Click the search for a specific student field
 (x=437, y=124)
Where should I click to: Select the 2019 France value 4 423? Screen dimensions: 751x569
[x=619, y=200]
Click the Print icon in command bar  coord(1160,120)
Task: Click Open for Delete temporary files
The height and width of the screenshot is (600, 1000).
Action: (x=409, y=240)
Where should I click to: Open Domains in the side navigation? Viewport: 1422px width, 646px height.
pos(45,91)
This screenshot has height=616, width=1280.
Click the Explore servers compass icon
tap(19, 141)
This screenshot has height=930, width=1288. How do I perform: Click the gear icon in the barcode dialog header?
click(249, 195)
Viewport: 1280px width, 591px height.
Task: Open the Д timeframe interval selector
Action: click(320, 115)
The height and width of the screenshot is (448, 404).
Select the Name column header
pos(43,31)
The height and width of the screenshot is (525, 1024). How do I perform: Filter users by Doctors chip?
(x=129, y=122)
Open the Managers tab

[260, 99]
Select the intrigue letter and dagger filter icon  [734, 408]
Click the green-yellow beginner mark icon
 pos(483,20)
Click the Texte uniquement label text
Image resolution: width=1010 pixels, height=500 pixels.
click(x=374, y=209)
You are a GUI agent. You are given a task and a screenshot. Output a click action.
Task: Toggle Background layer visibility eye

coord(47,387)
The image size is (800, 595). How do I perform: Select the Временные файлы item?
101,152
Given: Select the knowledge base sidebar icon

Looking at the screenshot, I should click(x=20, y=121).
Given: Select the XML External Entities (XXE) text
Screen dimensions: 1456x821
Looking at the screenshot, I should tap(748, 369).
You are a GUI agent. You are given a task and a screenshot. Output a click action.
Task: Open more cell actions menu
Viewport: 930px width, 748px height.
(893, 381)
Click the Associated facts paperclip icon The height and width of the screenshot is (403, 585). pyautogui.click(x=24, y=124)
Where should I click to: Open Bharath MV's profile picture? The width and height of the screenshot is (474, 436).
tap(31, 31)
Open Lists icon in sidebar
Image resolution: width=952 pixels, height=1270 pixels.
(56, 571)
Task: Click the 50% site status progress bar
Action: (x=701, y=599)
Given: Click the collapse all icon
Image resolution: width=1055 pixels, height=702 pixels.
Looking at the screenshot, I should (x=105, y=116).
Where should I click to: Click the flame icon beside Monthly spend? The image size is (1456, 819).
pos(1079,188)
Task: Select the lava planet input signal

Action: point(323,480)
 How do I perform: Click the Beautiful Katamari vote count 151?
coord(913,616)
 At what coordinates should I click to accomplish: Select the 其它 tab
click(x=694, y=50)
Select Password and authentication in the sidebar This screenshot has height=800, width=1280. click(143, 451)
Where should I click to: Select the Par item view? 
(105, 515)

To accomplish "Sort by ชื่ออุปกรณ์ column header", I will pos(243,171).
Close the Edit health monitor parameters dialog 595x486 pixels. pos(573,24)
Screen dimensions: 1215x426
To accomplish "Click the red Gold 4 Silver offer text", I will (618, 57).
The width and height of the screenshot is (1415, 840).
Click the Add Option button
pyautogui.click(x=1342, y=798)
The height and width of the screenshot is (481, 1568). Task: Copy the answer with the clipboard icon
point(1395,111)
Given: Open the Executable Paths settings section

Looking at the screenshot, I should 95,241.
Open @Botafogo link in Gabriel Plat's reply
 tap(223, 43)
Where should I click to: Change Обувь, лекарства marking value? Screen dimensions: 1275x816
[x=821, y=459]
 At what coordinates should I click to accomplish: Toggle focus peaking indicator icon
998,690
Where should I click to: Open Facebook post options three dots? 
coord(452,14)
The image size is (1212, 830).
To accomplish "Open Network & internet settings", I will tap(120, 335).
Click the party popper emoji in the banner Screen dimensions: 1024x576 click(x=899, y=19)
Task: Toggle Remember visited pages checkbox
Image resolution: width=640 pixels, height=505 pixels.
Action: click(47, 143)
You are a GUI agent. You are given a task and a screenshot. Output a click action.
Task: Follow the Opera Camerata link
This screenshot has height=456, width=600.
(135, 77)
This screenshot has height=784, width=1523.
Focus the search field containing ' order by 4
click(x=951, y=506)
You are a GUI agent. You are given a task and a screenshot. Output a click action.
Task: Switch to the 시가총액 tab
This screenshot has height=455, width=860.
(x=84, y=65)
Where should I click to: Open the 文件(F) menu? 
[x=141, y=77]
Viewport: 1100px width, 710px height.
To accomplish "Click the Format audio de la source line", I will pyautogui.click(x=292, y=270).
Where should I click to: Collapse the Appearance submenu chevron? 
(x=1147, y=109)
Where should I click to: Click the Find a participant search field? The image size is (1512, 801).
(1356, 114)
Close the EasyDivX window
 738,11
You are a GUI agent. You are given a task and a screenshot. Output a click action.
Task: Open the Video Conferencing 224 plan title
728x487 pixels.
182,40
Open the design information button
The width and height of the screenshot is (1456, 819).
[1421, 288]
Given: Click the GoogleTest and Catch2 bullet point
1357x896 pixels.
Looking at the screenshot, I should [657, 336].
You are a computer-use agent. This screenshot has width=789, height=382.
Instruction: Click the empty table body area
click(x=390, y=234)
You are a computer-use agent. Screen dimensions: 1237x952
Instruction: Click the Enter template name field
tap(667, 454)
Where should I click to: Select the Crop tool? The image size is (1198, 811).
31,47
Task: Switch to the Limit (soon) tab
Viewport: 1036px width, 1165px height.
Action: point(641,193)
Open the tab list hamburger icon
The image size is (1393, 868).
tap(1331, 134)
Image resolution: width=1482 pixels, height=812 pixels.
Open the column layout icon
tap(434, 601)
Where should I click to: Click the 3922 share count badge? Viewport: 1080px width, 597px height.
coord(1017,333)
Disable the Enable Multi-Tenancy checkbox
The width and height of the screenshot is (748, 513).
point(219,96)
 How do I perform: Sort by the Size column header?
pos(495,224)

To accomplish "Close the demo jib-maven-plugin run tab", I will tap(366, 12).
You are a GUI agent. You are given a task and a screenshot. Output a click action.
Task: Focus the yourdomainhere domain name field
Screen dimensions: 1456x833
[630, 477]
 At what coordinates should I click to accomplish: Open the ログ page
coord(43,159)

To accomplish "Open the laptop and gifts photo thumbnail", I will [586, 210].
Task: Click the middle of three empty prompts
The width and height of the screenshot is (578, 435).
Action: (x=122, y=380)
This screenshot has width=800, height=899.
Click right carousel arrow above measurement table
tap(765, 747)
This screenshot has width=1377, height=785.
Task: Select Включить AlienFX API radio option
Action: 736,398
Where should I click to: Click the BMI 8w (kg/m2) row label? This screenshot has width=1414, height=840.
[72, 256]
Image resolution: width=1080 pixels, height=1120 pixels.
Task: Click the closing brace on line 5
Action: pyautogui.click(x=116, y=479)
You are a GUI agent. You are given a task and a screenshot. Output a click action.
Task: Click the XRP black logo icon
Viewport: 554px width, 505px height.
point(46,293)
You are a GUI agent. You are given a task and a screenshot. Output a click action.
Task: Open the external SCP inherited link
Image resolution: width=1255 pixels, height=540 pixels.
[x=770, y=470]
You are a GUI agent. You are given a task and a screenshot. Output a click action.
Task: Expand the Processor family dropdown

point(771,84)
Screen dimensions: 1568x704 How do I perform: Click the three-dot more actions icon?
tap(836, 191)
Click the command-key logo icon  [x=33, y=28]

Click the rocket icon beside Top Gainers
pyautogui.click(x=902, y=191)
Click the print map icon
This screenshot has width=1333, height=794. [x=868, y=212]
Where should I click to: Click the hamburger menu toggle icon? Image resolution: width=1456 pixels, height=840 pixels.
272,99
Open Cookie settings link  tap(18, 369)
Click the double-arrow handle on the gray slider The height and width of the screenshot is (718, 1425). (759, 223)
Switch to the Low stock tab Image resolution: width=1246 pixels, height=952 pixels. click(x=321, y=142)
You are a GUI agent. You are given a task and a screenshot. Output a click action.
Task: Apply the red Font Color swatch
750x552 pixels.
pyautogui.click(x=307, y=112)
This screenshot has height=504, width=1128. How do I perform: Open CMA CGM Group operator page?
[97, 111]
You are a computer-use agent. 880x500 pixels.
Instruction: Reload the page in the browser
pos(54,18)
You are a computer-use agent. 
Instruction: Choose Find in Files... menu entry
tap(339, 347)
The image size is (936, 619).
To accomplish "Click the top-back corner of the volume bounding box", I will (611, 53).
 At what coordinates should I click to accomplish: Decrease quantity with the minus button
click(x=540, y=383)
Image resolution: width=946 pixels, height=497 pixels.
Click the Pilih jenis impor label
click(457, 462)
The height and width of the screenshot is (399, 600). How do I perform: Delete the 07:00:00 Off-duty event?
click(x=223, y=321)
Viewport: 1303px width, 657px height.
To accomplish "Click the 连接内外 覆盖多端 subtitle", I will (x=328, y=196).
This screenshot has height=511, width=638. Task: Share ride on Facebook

══════════════════════════════

**What is expected**
Every line above that holds the string "will" should be copied into the answer.

**Task response**
To accomplish "Sort by ชื่ออุปกรณ์ column header", I will pos(243,171).
To accomplish "Click the red Gold 4 Silver offer text", I will (618, 57).
To accomplish "Open Network & internet settings", I will tap(120, 335).
To accomplish "Click the Format audio de la source line", I will pyautogui.click(x=292, y=270).
To accomplish "Close the demo jib-maven-plugin run tab", I will tap(366, 12).
To accomplish "Open the laptop and gifts photo thumbnail", I will [586, 210].
To accomplish "Click the top-back corner of the volume bounding box", I will (611, 53).
To accomplish "Click the 连接内外 覆盖多端 subtitle", I will (x=328, y=196).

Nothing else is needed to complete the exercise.